--- START ---

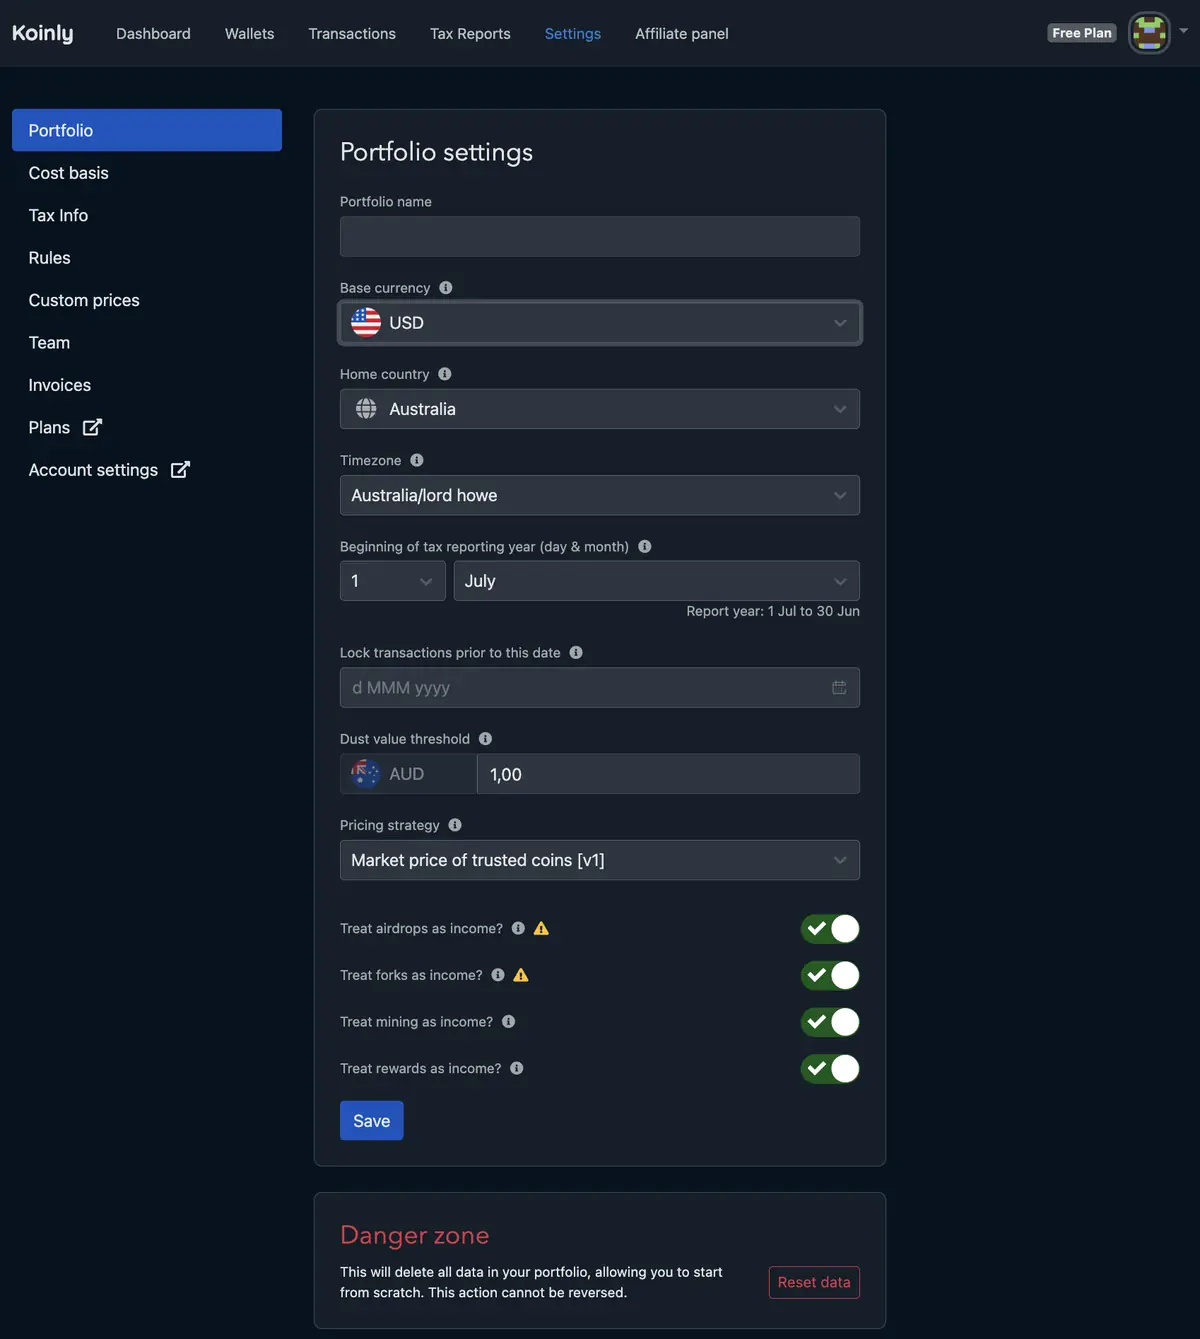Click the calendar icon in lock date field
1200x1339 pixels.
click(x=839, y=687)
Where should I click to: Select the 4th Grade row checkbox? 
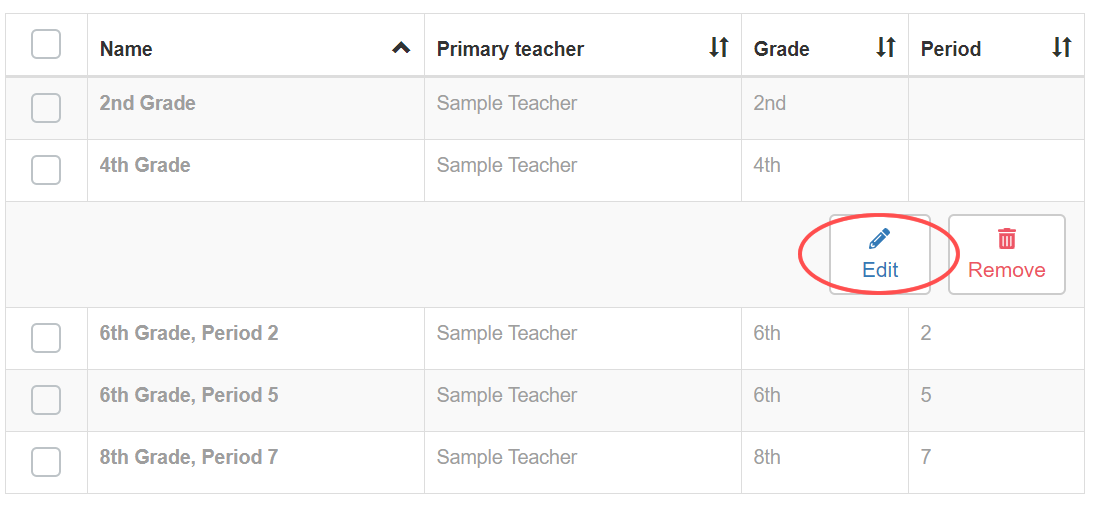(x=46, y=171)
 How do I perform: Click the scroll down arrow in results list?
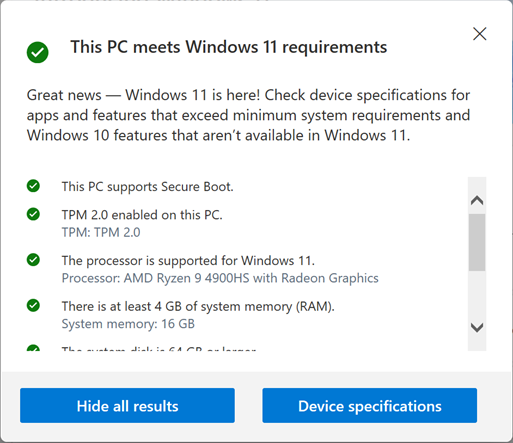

--- END ---

**EXERCISE DESCRIPTION:** Write out, with no pictures, only the lines from the line containing "Where should I" through the last line of the listing above, exactly and with both ends included.

**RESPONSE FOR THIS EXERCISE:**
Where should I click to: Select the 4th Grade row checkbox? 
(x=46, y=171)
 How do I perform: Click the scroll down arrow in results list?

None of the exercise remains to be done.